A recent study of the entire Israeli population evaluated changes in BMI during the COVID-19 pandemic [41]. However, each year’s data represented a cross-section of the Israeli population, and the same individuals were not tracked from year to year. Therefore, the strengths of our study include the long-term longitudinal evaluation, using objective measurements of BMI, of a large cohort of the same children and adolescents, analyzed by age-group, ethnicity, and SEP clusters. Yet some limitations exist. First, only children and adolescents who attended health care clinics and had anthropometric measurements in the pre-pandemic, pandemic, and post-pandemic periods were included. Possibly, the parents of those included were more interested in their children’s growth status. Therefore, the observed changes in BMI might have been underestimated compared to those for the general population and may not be representative of population level data. Also, the lack of information on diet and physical activity limits comparing outcomes between the periods.
Conclusions
The COVID-19 pandemic correlated with an overall increase in BMI-SDS among children and adolescents in Israel. Although BMI-SDS decreased post-pandemic, it remained above pre-pandemic levels. This trend was evident across various demographic and socioeconomic groups, highlighting the widespread impact of the pandemic on pediatric BMI. The most significant BMI-SDS increases were seen in children with underweight and normal weight, while decreases occurred among those with overweight and obesity. The persistent elevation in BMI-SDS post-pandemic, particularly among certain age-groups and socioeconomic clusters, has significant public health implications given the known relationship between childhood obesity and long-term health outcomes. Policies targeted to effective intervention for preventing increasing obesity rates are of utmost importance.
Statement of Ethics
The study was reviewed and approved in keeping with the principles of the Declaration of Helsinki by the local Ethics Committee (the Rabin Medical Center Ethics Committee, Rabin Medical Center, Approval No. RMC-24-0060). The need for informed consent was waived by the local Ethics Committee (Rabin Medical Center Ethics Committee, Rabin Medical Center, Petach Tikva, Israel).

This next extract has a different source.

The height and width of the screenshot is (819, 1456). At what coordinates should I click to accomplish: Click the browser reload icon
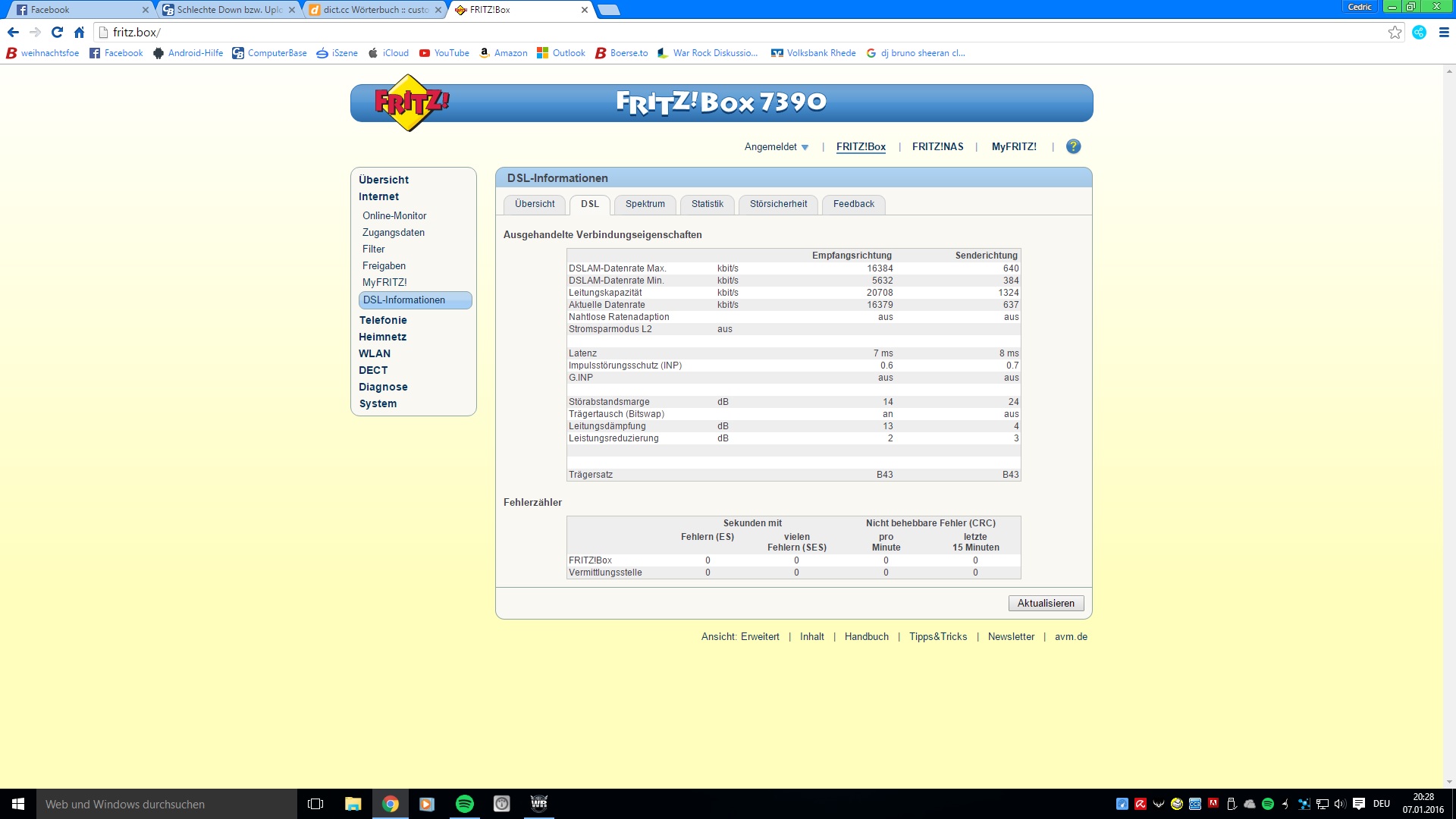(57, 32)
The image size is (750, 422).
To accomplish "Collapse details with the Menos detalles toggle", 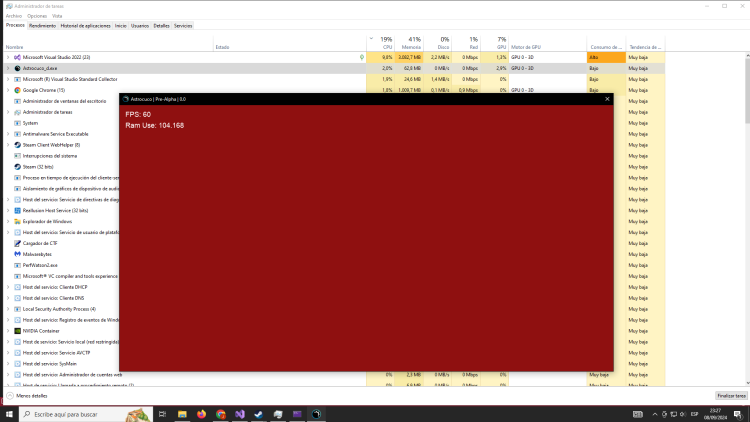I will tap(27, 396).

Conflict of Interest Statement
The authors declare that they do not have any financial or other relations that might lead to a conflict of interest related to this work. Shlomit Shalitin is an associate editor of Hormone Research in Pediatrics, and Moshe Phillip is an editorial board Member of Hormone Research in Pediatrics.
Funding Sources
No financial assistance was received in support of this study.
Author Contributions
Shlomit Shalitin: substantial contribution to conception and design of the study, acquisition of data, interpretation of data, drafting the article, and final approval of the version to be published. Moshe Phillip: substantial contributions to revising the article critically for important intellectual content and final approval of the version to be published. Michal-Yackobovitch-Gavan: substantial contributions to acquisition of data, data analysis and interpretation of data, revising the article critically for important intellectual content, and final approval of the version to be published.
Data Availability Statement
The data that support the findings of this study are not publicly available since their containing information could compromise the privacy of research participants but are available from the corresponding author (S.S.).